_EXERCISE INSTRUCTIONS_
Render the data below as a JSON list of strings, with one string for each line and no entries for blank lines.

_INPUT RECORDS_
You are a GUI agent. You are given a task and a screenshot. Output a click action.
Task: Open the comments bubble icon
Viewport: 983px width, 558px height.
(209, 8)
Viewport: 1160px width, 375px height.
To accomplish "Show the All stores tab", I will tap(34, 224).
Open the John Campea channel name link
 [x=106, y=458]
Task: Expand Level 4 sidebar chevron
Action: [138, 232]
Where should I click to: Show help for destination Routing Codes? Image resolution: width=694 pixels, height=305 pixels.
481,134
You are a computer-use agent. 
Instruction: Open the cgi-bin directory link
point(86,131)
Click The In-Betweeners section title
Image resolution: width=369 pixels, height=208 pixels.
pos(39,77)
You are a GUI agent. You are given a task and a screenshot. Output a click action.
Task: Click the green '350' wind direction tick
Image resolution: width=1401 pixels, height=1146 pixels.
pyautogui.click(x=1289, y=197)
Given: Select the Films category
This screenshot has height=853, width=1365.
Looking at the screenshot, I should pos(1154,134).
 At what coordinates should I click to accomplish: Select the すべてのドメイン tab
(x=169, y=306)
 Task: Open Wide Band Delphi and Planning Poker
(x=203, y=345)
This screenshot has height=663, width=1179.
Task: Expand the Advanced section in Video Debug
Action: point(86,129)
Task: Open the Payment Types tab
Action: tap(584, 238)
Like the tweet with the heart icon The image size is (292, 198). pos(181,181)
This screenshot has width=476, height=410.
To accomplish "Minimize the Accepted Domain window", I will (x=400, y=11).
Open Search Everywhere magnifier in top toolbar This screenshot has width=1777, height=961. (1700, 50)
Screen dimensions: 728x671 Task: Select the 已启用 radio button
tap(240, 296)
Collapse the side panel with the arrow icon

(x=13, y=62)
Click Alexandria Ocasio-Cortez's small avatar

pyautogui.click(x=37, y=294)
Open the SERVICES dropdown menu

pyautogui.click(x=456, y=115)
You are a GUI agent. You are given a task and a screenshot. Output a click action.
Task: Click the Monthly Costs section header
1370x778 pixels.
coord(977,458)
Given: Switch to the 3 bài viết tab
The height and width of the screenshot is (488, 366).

_ANSWER FOR THIS EXERCISE_
[
  "You are a GUI agent. You are given a task and a screenshot. Output a click action.",
  "Task: Open the comments bubble icon",
  "Viewport: 983px width, 558px height.",
  "(209, 8)",
  "Viewport: 1160px width, 375px height.",
  "To accomplish \"Show the All stores tab\", I will tap(34, 224).",
  "Open the John Campea channel name link",
  " [x=106, y=458]",
  "Task: Expand Level 4 sidebar chevron",
  "Action: [138, 232]",
  "Where should I click to: Show help for destination Routing Codes? Image resolution: width=694 pixels, height=305 pixels.",
  "481,134",
  "You are a computer-use agent. ",
  "Instruction: Open the cgi-bin directory link",
  "point(86,131)",
  "Click The In-Betweeners section title",
  "Image resolution: width=369 pixels, height=208 pixels.",
  "pos(39,77)",
  "You are a GUI agent. You are given a task and a screenshot. Output a click action.",
  "Task: Click the green '350' wind direction tick",
  "Image resolution: width=1401 pixels, height=1146 pixels.",
  "pyautogui.click(x=1289, y=197)",
  "Given: Select the Films category",
  "This screenshot has height=853, width=1365.",
  "Looking at the screenshot, I should pos(1154,134).",
  " At what coordinates should I click to accomplish: Select the すべてのドメイン tab",
  "(x=169, y=306)",
  " Task: Open Wide Band Delphi and Planning Poker",
  "(x=203, y=345)",
  "This screenshot has height=663, width=1179.",
  "Task: Expand the Advanced section in Video Debug",
  "Action: point(86,129)",
  "Task: Open the Payment Types tab",
  "Action: tap(584, 238)",
  "Like the tweet with the heart icon The image size is (292, 198). pos(181,181)",
  "This screenshot has width=476, height=410.",
  "To accomplish \"Minimize the Accepted Domain window\", I will (x=400, y=11).",
  "Open Search Everywhere magnifier in top toolbar This screenshot has width=1777, height=961. (1700, 50)",
  "Screen dimensions: 728x671 Task: Select the 已启用 radio button",
  "tap(240, 296)",
  "Collapse the side panel with the arrow icon",
  "(x=13, y=62)",
  "Click Alexandria Ocasio-Cortez's small avatar",
  "pyautogui.click(x=37, y=294)",
  "Open the SERVICES dropdown menu",
  "pyautogui.click(x=456, y=115)",
  "You are a GUI agent. You are given a task and a screenshot. Output a click action.",
  "Task: Click the Monthly Costs section header",
  "1370x778 pixels.",
  "coord(977,458)",
  "Given: Switch to the 3 bài viết tab",
  "The height and width of the screenshot is (488, 366)."
]